2 weeks later the baby's family finder rang to give us info and the rest is history - she is asleep in her cot as i type. 


LO was 5 months when i made the first call - she came home at 11 months. 


hth....


----------



## moobags (Nov 13, 2013)

Unfortunately the boys social worker is not very forthcoming with information so don't think we would get any info plus we heard the news through the boys former FC so don't want to get her into any trouble x


----------



## ritzi (Feb 18, 2006)

ooh thats tricky - when we called we refused to say how we knew, just that we knew from a source, and that as such we wanted info. No probs and they never did find out how we knew.


could you ring the SS in the area baby is, state who you are (who your children) and you believe a birth sibling has been taken into care, and go from there...? 


good luck - it can be tricky in the beginning


----------



## ciacox (May 31, 2013)

Check out the 'just had that call' thread in the post placement section. We're aware birth mum is due to give birth in February and I found reading about other people's experiences in similar circumstances helpful. Good luck! It's a head wrecker isn't it? Knowing there's a little one out there that could one day be your child but trying to keep expectations in check and not get carried away with it?


----------



## moobags (Nov 13, 2013)

I mailed our SW told her how and what we knew but didn't want to get anyone into trouble.

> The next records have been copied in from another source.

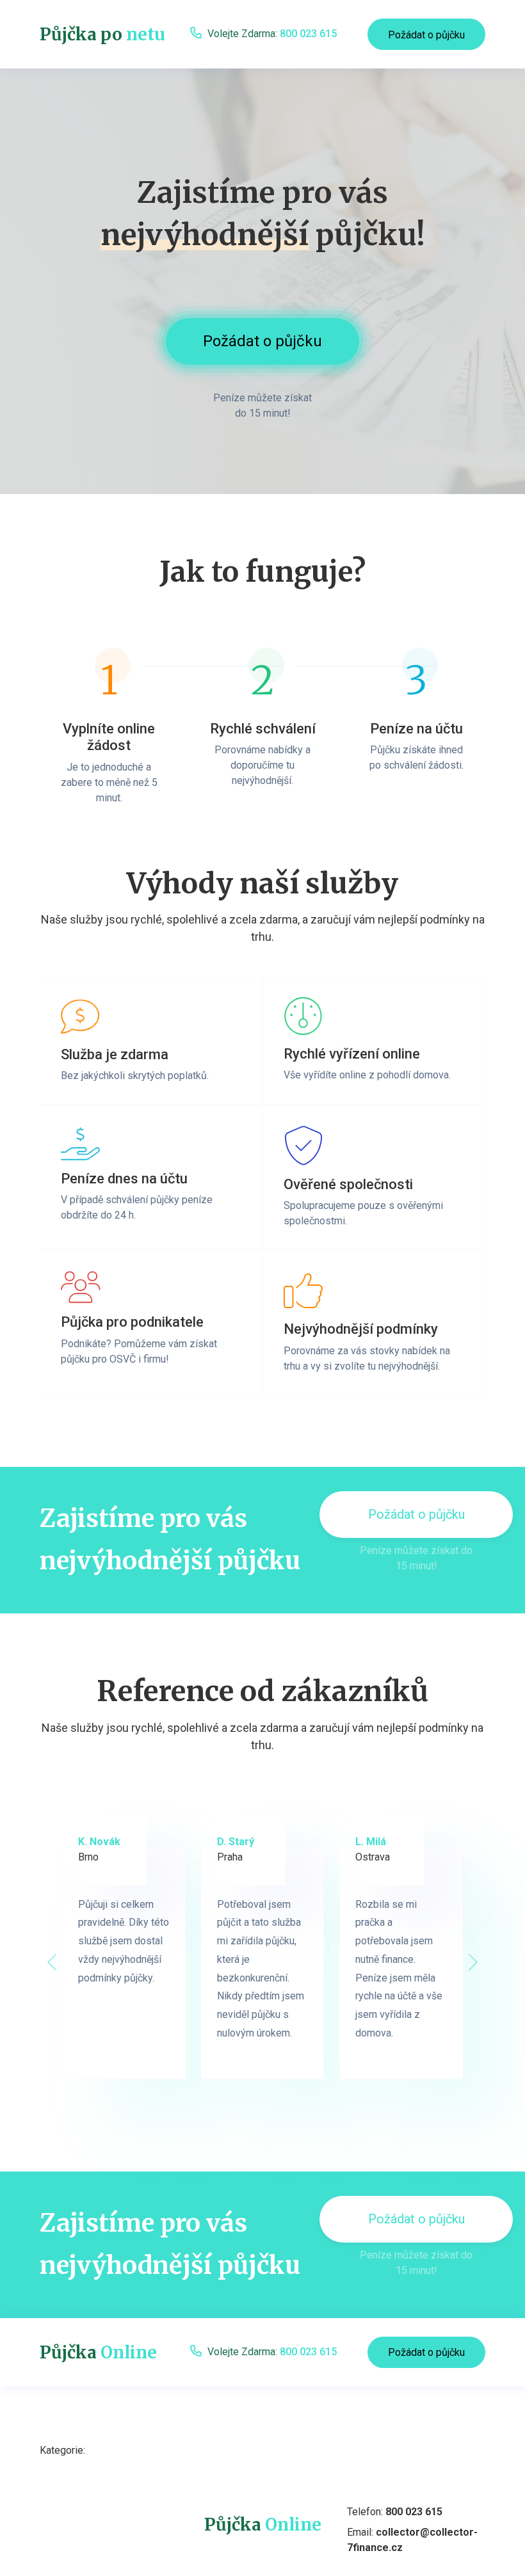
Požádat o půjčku (426, 35)
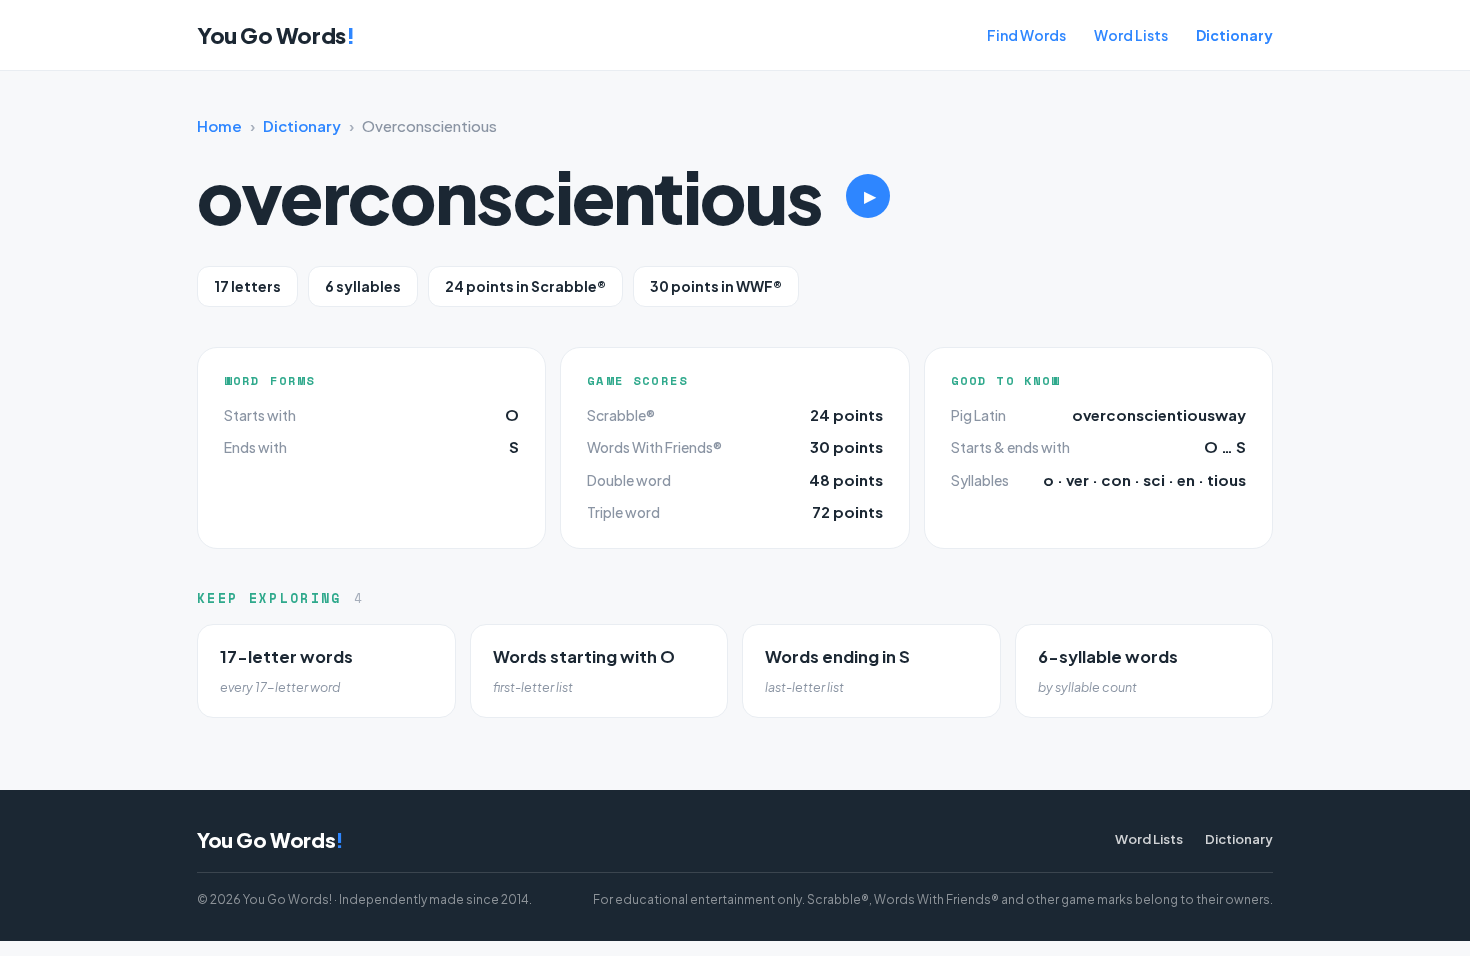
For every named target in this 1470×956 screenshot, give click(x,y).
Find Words (1026, 35)
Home (219, 125)
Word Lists (1131, 35)
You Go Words (275, 35)
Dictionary (1234, 35)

ciacox do you have a link to the thread or any ideas how to find the thread.

Thanks

Moo x


----------



## Tictoc (Aug 20, 2015)

You need to request access to post placement board.

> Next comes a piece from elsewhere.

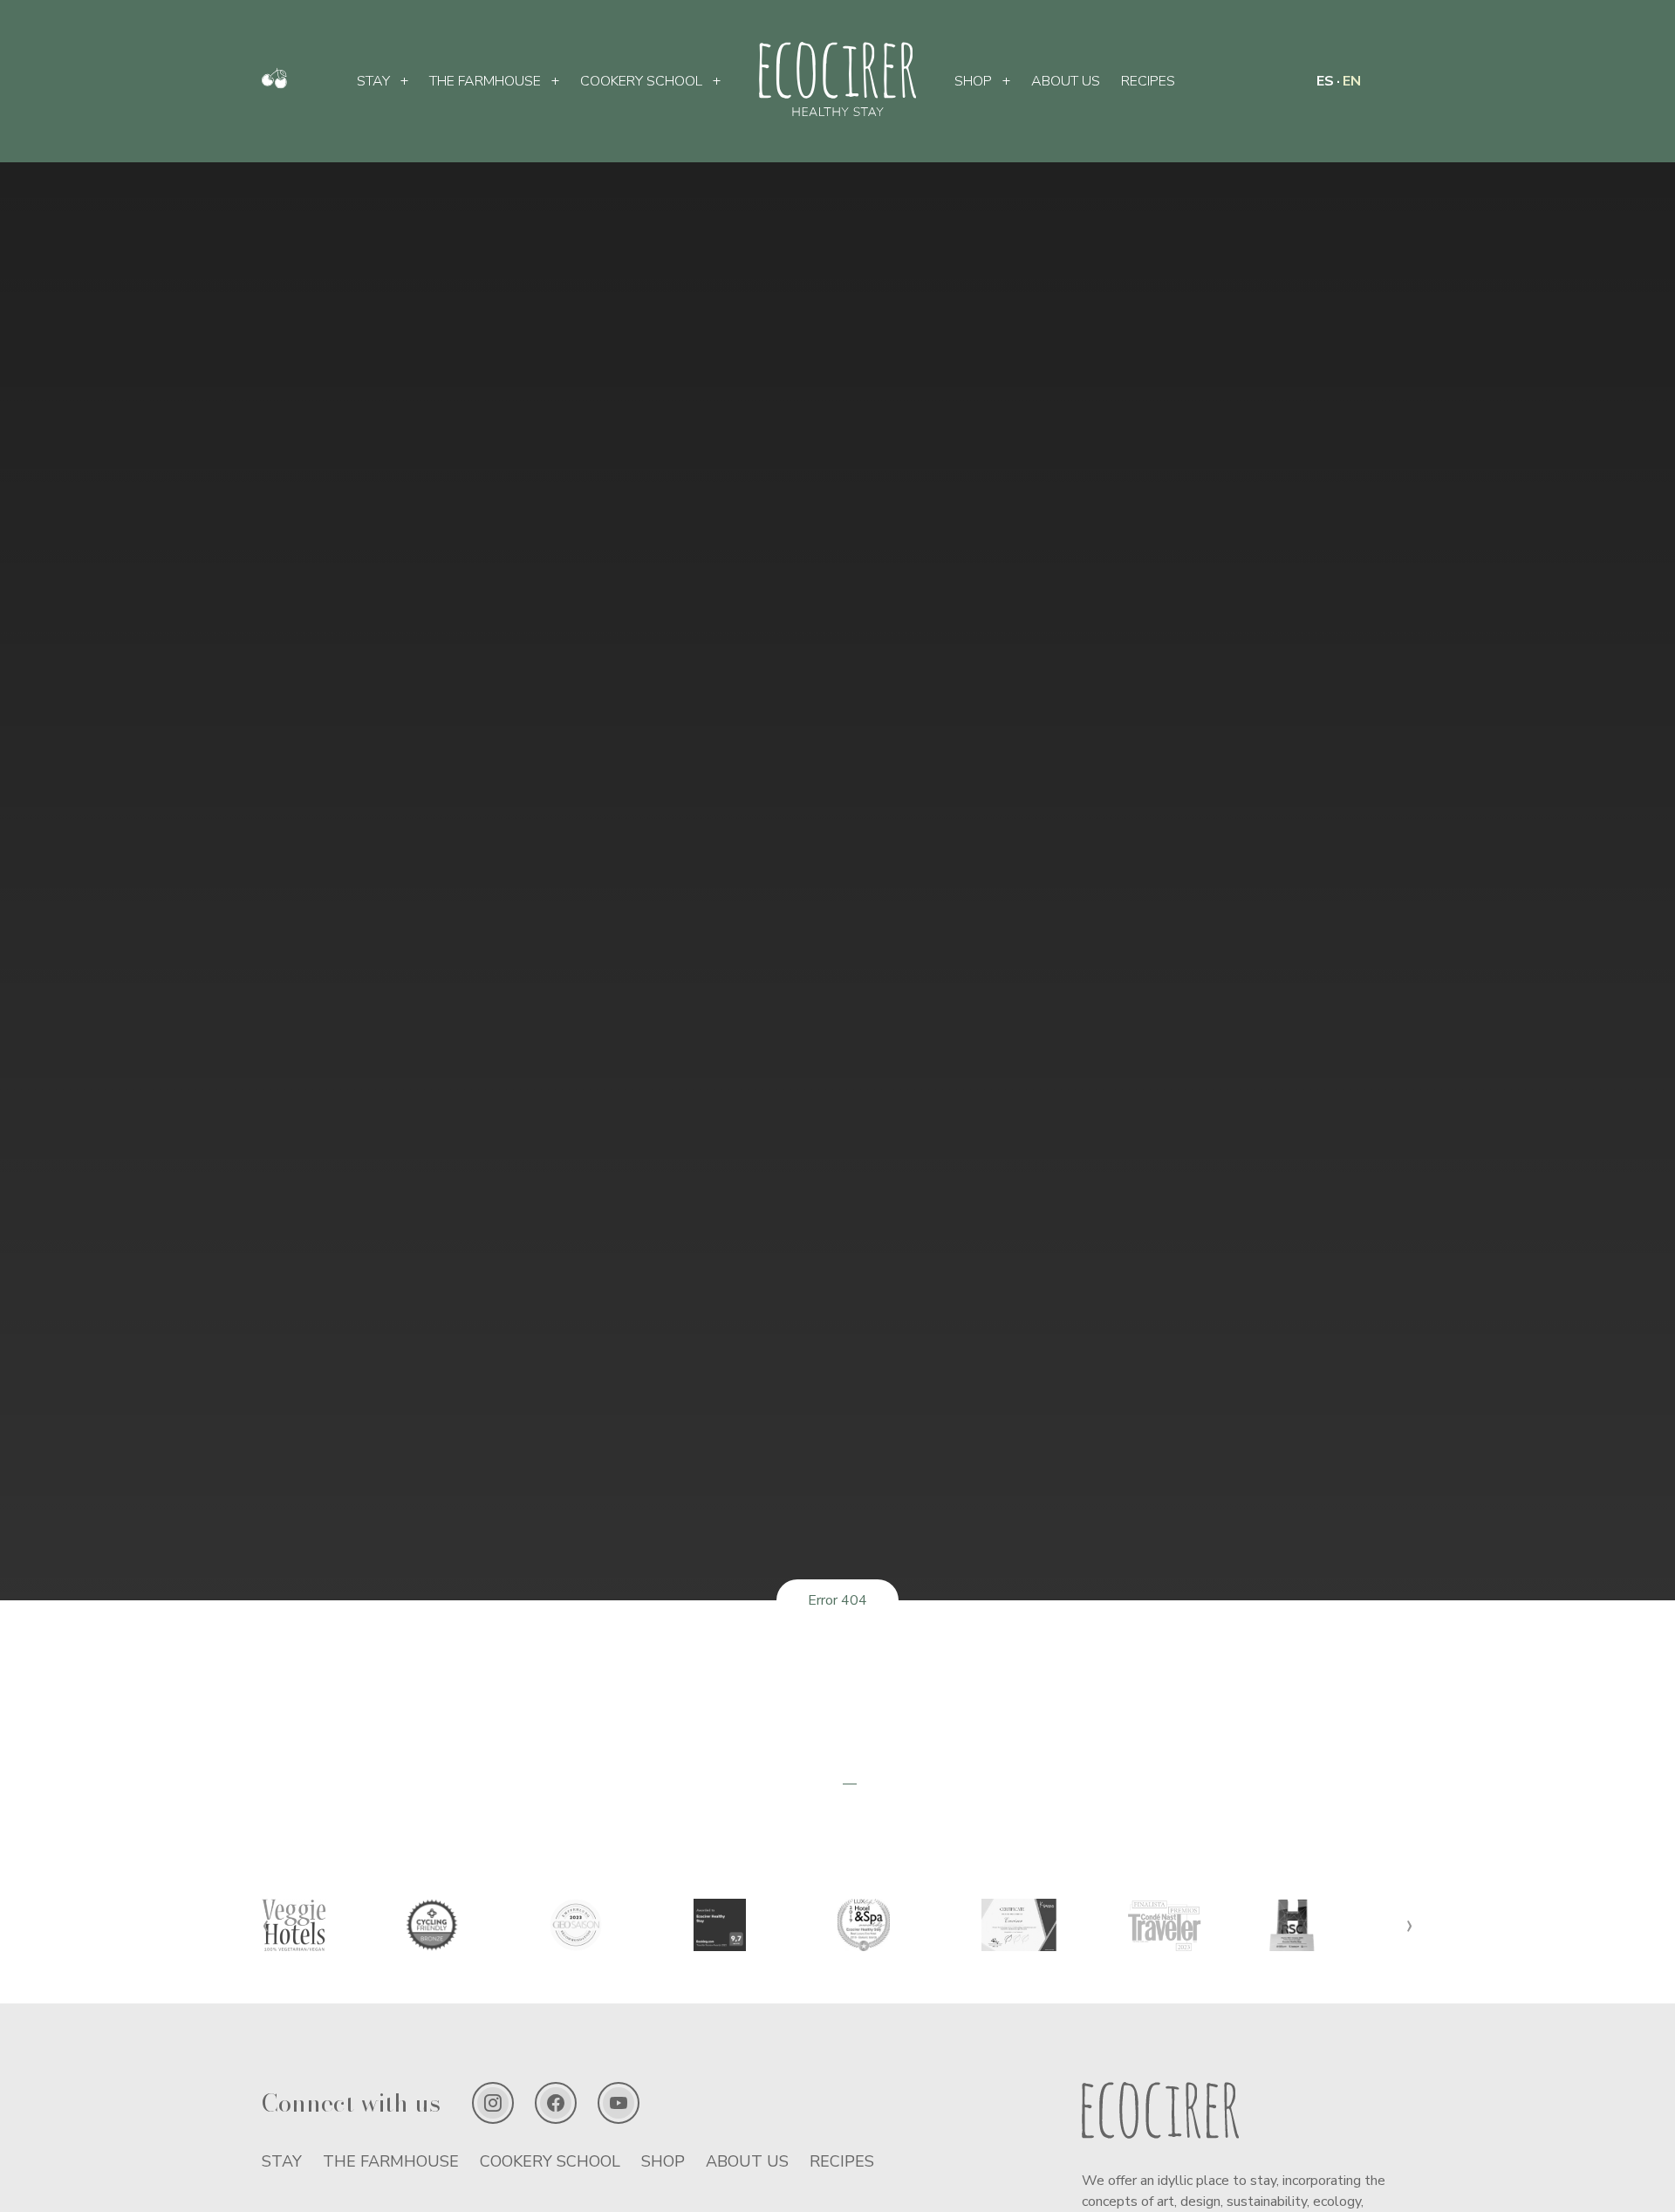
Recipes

We also know BM is pregnant but from ******** snooping.


----------



## moobags (Nov 13, 2013)

I have access to that board anyone know what page the thread is on x


----------



## moobags (Nov 13, 2013)

Actually I don't know if I do I thought the parenting adopted children was the post placement board now I am confused x


----------



## ciacox (May 31, 2013)

Hi Moobags - here's the link: http://www.fertilityfriends.co.uk/forum/index.php?topic=345551.0

But you may not have access if you haven't previously requested it. You need to send a message to Mel (one of the moderators) and she'll give you access to the section (it'll just show as a fifth section in the Adoption and Fostering section).


----------



## moobags (Nov 13, 2013)

Had a call today to say littl girl wasn't removed at three days old and went into FC and is subject to an interim care order.  No birth family have been identified as suitable to have her and assessments are currently being carried out on BM and BF.  BF doesn't stand a chance hasn't changed his ways and has already had four children removed, BM is young this is her first LO and is also a care leave herself so has her own issues.

We have been told there is a court date planned for sometime in the new year not sure what this is guessing or what the process and produre is.

Also if anyone can advise on what the assessment process would be for us that would be a help too our boys have been with us 14 months not sure if that means the process will take 6 months or less.

Any advise warmly received as trying to get anything from LA or SW is like trying to get blood out of a stone.

Moo x


----------



## poppy05 (Apr 10, 2006)

Moobags i will pop a request in the mod area for you to have access to post placement    xx


----------